50 Seasons of Celebration

The National Ballet of Canada Turns 50

By: Michael Crabb


For ordinary mortals turning 50 can be a disquieting experience. You know you've passed the halfway point of sentient existence. You find yourself lingering over ads for hair treatments and rejuvenation creams. The distinction between an RRSP and RRIF suddenly assumes more than academic significance. There are only so many Nutcrackers to be endured.

Ballet companies, of course, are not ordinary mortals. In a very human sense they remain forever young. So, when a company marks its 50th anniversary, as the National Ballet of Canada is doing throughout its 2001/2002 season, rather than a sigh of apprehension the more natural response is a sigh of relief. "We made it!"

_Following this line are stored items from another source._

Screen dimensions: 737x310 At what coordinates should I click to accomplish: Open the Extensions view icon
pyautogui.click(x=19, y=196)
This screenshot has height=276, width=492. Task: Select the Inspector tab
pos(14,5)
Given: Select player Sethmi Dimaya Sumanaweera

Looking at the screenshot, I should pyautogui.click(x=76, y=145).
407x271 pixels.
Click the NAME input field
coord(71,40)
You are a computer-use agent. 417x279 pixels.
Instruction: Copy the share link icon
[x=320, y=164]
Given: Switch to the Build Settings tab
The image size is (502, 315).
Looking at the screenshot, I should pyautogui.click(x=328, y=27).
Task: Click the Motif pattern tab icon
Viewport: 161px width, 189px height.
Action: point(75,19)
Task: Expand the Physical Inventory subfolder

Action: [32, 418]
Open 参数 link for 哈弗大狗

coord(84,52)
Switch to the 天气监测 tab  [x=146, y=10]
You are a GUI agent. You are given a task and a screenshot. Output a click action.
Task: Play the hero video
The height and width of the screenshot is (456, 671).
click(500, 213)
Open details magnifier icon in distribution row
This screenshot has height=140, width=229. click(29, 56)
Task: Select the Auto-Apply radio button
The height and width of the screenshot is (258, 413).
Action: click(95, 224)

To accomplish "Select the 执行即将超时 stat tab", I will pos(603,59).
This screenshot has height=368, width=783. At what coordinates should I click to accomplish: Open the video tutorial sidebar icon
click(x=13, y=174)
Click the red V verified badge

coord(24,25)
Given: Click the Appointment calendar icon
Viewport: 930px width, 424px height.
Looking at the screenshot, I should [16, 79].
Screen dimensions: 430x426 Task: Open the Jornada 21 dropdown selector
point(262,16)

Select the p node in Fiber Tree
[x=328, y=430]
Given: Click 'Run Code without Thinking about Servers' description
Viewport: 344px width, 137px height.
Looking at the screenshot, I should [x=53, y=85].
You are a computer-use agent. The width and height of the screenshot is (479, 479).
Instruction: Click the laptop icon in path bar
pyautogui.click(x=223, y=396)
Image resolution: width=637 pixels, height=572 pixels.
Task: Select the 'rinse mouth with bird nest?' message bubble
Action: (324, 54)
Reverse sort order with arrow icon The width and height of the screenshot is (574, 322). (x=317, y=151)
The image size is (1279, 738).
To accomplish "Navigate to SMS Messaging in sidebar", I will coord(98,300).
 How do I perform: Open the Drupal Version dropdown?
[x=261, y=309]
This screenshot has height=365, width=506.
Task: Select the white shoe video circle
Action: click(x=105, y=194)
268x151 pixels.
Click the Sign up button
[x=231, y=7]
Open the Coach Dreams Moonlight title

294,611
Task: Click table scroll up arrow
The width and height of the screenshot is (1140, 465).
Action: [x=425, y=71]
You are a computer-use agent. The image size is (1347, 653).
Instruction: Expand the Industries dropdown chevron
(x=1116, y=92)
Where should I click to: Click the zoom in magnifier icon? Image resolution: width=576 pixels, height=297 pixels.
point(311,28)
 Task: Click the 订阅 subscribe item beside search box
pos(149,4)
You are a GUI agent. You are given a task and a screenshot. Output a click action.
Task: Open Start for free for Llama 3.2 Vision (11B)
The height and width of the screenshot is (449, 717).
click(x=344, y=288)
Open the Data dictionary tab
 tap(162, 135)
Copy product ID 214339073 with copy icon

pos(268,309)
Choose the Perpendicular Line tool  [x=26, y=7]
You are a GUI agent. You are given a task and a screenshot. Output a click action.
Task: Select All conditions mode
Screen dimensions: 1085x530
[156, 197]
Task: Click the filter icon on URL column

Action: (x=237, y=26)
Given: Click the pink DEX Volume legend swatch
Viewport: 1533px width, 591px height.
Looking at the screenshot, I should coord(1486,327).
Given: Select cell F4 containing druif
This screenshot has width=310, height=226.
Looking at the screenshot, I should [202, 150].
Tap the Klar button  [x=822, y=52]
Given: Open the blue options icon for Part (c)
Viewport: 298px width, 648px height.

As befits a large performing arts organization that has survived periodic perils to celebrate its demi-centenary, the National Ballet marked the historic event with a special November 11 performance in Toronto attended by some 200 company alumni. After a dazzling display by the dancers of today, the old-timers joined them on stage for a triumphant bow amidst a cloudburst of white and gold balloons. There had already been loud cheers when the images of former stars and directors appeared in a video tribute compiled by veteran producer Norman Campbell from half a century's worth of Canadian Broadcasting Corporation television archives.

James Kudelka, the company's current artistic director, was not even born when the then 30-member troupe gave its debut performance. So when he fell to his knees to present a bouquet to 80-year-old founding artistic director Celia Franca, the crowd went wild. Dame Celia - well, if she were still in her native land she would be a "Dame" by now - is rumoured to have growled at Kudelka, "Lower."

Afterwards everyone filed out into the Hummingbird Centre lobby for coffee and birthday cake amidst much hugging and kissing, photo snapping and autograph signing. Two ladies whose presence might have added a welcome touch of vitriol to the love-in - founding National Ballet School principal Betty Oliphant, no friend of Franca's, and ousted ballerina Kimberly Glasco, no friend of the National Ballet's - were notably absent. So, it was altogether a happy event and a momentary opportunity to forget the fact that Canada's biggest ballet company is once again beset by the kind of financial problems that have so often bedevilled its past.

Thankfully, the situation is not as dire as the days when Franca would have to make appeals for money from the stage or telephone rich board members to rescue the cash-strapped company on tour. Even so, the fact that the company still has trouble making ends meet is a sobering thought in this time of merry-making.

When Kudelka's immediate predecessor, Reid Anderson, took the helm in 1989, he had close to 70 dancers and a budget that in real terms was worth almost double today's. The economy was booming. Everyone was doing lunch and the National Ballet Company and the Canadian Opera Company were poised to build a ritzy new Moishe Safdie-designed theatre with massive government backing. Then the economy soured. Ontario's new New Democrat government pulled the plug on the ballet-opera house, corporate fund-raising became an increasing challenge and governments everywhere turned their attention to reducing debt.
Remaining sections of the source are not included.